Wieder ein Schiffsunglück, wieder Italien!
Ein italienisches Fährschiff hat in der Nacht zum Samstag in Civitavecchia einen Hafendamm gerammt und ist dabei schwer beschädigt worden.
Das Schiff mit mehr als 300 Passagieren und Besatzung an Bord wurde evakuiert, wie die Nachrichtenagentur Ansa berichtete. Alle seien in Sicherheit.
Vermutlich habe der Schneesturm die Fähre beim Auslaufen für eine Überfahrt nach Olbia auf Sardinien gegen den Damm gedrückt. Oberhalb der Wasserlinie habe der Aufprall einen etwa 30 Meter langen Riss hinterlassen.

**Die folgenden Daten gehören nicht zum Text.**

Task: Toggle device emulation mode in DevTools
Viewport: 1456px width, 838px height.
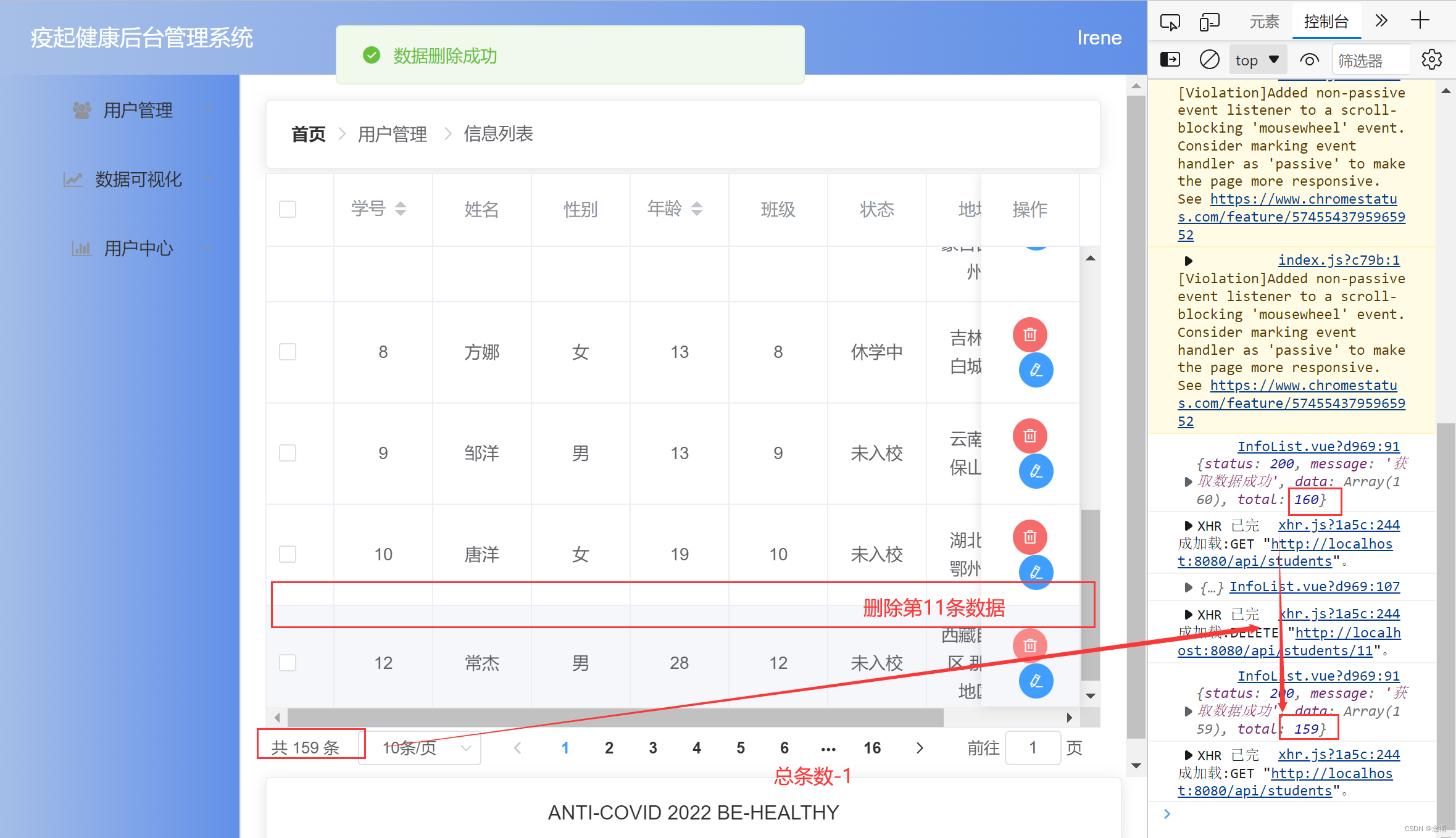Action: pyautogui.click(x=1210, y=20)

„Es hat einen Krach gegeben, wir haben große Angst gehabt“, berichteten Passagiere - von denen manche an die Havarie der „Costa Concordia“ vor drei Wochen vor der Insel Giglio dachten. Civitavecchia liegt nordwestlich der Hauptstadt Rom, die von der durchziehenden Schnee- und Eisfront ungewöhnlich stark betroffen ist. Bürgermeister Gianni Alemanno ordnete Verkehrsbeschränkungen in Rom bis Sonntag an, weil etwa zehn Zentimeter Schnee gefallen sind.